Every investor knows not to put all your eggs in one basket. So why is Silicon Valley betting on just one way to build artificial intelligence?
This year the world’s four largest tech firms will spend $344 billion on AI, mostly on data centers used to train and run so-called large language models (LLMs) like ChatGPT that can process text, audio and visual content. The technology is largely underpinned by the same technique of predicting tokens that appear next in a sequence.
Their spending isn’t all in vain of course. Personal-use chatbots are already growing quickly, with some AI startups starting to break even and businesses still in the early stages of boosting themselves with generative AI. Large language models represent the first AI technique to achieve mainstream adoption at enormous scale: More than 700 million people use ChatGPT each week, for instance.
But history is full of people who got fixated on a single “winning” approach to tech, only to fall behind when the landscape suddenly shifted. Think of BlackBerry’s devotion to the physical keyboard before Apple Inc. crushed it with touchscreens, or Yahoo’s big bet on portals while Google quietly dominated search.

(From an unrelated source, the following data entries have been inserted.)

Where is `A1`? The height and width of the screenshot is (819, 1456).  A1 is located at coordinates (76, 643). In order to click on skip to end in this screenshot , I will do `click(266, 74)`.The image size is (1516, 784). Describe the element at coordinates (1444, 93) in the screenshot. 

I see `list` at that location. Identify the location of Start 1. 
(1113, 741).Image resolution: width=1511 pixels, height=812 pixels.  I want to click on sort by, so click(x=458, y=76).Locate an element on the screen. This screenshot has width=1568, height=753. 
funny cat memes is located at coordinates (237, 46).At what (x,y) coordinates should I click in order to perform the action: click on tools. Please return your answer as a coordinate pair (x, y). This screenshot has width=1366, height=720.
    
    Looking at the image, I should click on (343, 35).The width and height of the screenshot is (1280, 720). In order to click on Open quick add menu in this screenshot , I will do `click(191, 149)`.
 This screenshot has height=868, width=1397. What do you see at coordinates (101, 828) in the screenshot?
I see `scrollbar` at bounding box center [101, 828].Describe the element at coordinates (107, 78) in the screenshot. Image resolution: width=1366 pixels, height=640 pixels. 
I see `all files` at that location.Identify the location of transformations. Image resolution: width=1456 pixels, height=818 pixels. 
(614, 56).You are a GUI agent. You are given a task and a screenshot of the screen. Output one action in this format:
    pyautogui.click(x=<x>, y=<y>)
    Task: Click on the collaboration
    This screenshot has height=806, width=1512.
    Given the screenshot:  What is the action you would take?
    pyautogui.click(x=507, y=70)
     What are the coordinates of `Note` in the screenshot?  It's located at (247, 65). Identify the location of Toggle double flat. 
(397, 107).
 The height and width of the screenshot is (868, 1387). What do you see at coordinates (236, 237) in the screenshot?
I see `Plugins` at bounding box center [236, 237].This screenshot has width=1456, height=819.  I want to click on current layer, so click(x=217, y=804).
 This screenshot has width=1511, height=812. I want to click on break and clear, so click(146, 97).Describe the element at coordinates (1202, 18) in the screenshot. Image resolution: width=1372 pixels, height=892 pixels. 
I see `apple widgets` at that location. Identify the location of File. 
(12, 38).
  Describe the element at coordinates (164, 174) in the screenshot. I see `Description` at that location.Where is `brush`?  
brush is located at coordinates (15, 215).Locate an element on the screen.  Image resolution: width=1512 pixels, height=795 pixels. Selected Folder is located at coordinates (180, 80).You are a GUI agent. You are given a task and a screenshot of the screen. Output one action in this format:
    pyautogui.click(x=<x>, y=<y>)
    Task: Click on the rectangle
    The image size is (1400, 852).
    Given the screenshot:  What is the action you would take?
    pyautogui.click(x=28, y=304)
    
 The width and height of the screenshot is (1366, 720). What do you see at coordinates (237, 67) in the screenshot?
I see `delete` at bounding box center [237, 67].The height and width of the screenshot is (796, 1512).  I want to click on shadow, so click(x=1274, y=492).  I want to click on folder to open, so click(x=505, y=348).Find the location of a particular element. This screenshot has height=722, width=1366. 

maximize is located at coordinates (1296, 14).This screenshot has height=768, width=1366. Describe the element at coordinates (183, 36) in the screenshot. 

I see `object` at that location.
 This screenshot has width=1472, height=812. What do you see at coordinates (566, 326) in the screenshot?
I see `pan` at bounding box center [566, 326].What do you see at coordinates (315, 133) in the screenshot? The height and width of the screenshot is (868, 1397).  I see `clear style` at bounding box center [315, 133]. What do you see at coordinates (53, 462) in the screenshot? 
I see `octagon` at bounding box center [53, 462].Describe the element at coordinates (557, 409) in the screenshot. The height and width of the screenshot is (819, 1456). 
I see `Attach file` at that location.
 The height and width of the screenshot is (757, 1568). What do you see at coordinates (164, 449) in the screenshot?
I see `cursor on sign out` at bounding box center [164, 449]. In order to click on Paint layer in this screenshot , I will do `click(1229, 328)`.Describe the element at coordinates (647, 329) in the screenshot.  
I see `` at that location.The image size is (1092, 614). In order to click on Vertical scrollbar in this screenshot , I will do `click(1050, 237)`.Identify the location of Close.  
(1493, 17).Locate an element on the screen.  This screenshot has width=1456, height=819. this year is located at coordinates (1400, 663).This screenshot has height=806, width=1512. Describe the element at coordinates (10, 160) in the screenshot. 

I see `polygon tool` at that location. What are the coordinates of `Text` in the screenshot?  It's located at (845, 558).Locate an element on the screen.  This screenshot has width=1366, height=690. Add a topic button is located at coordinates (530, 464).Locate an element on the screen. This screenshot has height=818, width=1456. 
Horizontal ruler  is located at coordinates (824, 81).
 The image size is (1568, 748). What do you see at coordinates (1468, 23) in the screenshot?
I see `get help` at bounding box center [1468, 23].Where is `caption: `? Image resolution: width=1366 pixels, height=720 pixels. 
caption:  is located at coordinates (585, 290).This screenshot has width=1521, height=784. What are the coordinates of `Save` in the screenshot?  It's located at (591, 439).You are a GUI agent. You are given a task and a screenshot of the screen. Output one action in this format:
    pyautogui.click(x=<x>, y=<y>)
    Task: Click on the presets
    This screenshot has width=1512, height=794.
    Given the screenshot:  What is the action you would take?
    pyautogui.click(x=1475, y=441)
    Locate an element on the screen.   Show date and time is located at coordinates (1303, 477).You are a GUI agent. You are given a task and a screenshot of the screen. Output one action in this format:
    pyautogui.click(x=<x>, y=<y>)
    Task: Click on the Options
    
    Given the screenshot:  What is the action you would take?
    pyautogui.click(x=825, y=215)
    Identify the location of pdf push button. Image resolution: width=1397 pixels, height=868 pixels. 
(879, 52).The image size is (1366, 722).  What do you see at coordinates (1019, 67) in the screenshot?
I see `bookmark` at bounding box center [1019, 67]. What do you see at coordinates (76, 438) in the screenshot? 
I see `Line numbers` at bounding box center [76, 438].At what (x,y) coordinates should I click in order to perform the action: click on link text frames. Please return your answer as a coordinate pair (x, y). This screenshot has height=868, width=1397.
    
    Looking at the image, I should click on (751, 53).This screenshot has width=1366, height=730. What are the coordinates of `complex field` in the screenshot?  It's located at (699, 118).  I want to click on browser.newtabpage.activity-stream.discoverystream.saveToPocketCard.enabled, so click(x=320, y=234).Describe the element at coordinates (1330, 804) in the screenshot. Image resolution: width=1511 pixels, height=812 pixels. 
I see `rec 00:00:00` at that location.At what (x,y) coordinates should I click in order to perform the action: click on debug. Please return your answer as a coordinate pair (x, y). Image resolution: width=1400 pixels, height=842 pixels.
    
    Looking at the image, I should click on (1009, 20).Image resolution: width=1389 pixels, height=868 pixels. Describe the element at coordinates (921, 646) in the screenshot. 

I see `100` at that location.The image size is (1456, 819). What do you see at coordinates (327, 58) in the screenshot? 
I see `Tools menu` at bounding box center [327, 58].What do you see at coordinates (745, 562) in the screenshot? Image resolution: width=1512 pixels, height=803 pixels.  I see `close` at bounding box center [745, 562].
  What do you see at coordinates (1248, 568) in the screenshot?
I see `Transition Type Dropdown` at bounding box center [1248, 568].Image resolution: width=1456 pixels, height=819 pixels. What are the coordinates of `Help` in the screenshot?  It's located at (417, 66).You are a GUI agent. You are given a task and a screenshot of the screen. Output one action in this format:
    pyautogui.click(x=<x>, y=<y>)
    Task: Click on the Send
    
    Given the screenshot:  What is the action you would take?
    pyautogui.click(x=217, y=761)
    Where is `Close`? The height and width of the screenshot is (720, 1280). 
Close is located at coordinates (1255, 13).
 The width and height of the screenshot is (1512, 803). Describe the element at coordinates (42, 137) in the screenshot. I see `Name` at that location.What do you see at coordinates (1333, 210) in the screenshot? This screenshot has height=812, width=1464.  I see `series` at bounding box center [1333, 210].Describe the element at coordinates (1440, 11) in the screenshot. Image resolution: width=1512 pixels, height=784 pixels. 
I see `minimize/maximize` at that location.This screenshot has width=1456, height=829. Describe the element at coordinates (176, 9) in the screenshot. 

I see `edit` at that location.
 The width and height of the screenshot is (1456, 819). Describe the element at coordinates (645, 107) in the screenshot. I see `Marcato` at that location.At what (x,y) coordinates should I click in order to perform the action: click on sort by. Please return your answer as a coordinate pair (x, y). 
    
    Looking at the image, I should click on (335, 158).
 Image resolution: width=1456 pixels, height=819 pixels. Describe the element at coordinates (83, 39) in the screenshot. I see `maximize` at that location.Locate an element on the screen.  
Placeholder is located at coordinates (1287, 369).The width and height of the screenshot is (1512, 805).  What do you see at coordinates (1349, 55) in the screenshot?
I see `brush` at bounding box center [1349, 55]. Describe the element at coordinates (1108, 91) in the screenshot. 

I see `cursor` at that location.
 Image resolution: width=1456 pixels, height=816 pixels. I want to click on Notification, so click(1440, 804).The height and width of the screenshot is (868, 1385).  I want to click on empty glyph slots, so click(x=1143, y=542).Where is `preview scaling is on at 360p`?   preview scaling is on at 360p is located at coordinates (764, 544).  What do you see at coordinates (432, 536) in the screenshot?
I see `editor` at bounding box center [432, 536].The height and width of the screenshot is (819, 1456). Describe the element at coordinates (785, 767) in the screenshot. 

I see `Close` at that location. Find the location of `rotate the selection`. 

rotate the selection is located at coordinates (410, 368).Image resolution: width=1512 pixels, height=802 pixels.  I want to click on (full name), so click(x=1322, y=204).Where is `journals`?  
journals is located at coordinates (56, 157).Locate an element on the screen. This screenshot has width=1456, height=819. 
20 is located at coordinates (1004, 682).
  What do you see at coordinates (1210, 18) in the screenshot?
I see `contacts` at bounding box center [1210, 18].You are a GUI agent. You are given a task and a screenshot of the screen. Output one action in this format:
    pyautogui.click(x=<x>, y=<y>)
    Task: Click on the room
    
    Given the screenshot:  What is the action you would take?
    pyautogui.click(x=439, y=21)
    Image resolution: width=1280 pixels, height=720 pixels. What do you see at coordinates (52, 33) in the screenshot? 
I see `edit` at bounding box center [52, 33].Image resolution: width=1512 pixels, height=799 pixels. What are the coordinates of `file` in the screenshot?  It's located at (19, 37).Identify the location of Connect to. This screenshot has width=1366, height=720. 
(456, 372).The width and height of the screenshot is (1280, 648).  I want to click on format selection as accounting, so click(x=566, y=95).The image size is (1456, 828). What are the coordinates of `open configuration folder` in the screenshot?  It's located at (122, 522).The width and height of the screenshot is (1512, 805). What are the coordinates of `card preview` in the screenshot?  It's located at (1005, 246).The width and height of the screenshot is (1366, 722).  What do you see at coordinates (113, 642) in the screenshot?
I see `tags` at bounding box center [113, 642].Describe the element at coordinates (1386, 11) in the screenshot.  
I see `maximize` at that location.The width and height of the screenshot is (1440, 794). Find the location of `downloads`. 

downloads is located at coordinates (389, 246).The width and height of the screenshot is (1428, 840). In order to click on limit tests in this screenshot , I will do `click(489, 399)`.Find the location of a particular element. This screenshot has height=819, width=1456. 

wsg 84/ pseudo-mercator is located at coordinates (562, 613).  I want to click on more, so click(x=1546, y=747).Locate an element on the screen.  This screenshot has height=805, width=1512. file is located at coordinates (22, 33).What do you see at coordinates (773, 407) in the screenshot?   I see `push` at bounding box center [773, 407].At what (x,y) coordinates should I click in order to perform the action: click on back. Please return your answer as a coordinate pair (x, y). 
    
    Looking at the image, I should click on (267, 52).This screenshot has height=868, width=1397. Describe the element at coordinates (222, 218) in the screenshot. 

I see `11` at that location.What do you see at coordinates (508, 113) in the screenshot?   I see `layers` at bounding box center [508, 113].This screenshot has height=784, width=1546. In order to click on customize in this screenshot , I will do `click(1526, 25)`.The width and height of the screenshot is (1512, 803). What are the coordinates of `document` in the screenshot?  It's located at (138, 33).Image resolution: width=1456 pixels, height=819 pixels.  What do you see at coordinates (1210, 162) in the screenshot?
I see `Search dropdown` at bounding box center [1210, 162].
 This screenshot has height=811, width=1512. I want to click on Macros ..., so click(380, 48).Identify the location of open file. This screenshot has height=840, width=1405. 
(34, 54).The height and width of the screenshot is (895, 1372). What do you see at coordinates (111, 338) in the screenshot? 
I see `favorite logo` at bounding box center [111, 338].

Could a novel approach to AI suddenly upend all the capital being spent on chatbot technology? Perhaps. China’s DeepSeek offered a glimpse of how unconventional approaches can surprise the market when it released a smaller, more efficient model in January and posted its blueprints on the web.
DeepSeek’s model was an LLM, but its method signaled that all the resources being poured into AI research today drove a tide that could raise other boats. Through its history, AI has moved forward by blending past insights with new ideas, and the pursuit of super-intelligent machines may demand no less.
Much of that exploration now happens at places like Covariant, a Bay Area startup that’s building software to help machines perceive their surrounding space rather than sift through patterns in data. Companies focused on robotics and drones, drug discovery or climate modeling, tend to be those who have naturally stayed away from the language-model obsession because their tech needs to react to physical world conditions in real time.
Atman Labs, a British startup, is mining ideas from before the advent of deep learning, which “were also important and have been forgotten,” according to co-founder Sumon Sadhu. Their path has echoes of Google DeepMind’s years-long effort to build super-intelligent AI via different tracks — from game-playing AI systems like AlphaGo to a simulation-based technique called reinforcement learning — before the release of ChatGPT shifted the company’s entire focus onto large language models.
Now, some cracks are appearing in the large-language model thesis, from the eye-watering costs to the prospect of diminishing returns. The latest models from OpenAI or Google are only slightly better than the older ones, even as more money is poured into their development. Hallucinations haven’t gone away, muddying the path to adoption for companies in healthcare or legal analysis.
A recent study in Nature also shows that the social reasoning abilities of language models — being able to figure out what people really mean in conversation — depend on an extremely small set of model features, and that tiny tweaks can break them. That raises fundamental questions about reliability. Somewhat relatedly, OpenAI admitted last month that ChatGPT’s safeguards for vulnerable people could break down during long conversations. That disclosure came after the bot gave self-harm instructions to a teenager.
Some of tech’s more outspoken figures have pointed to the flaws. “Silicon Valley totally effed up in overhyping LLMs,” Palantir Technologies Inc. Chief Executive Officer Alex Karp said at its AI conference last week. Yann LeCun, Meta Platforms Inc.'s chief AI scientist, has long argued that large language models are a "dead end" for smarter machines because they don’t understand their physical surroundings or plan ahead. They’re just “token generators,” he warns.
LLMs aren’t going away, but the history of markets shows the dangers of becoming infatuated with a single solution. Investors and businesses should stay alert for technical breakthroughs and be ready for the ground to shift. In technology it can — and often does — before anyone expects.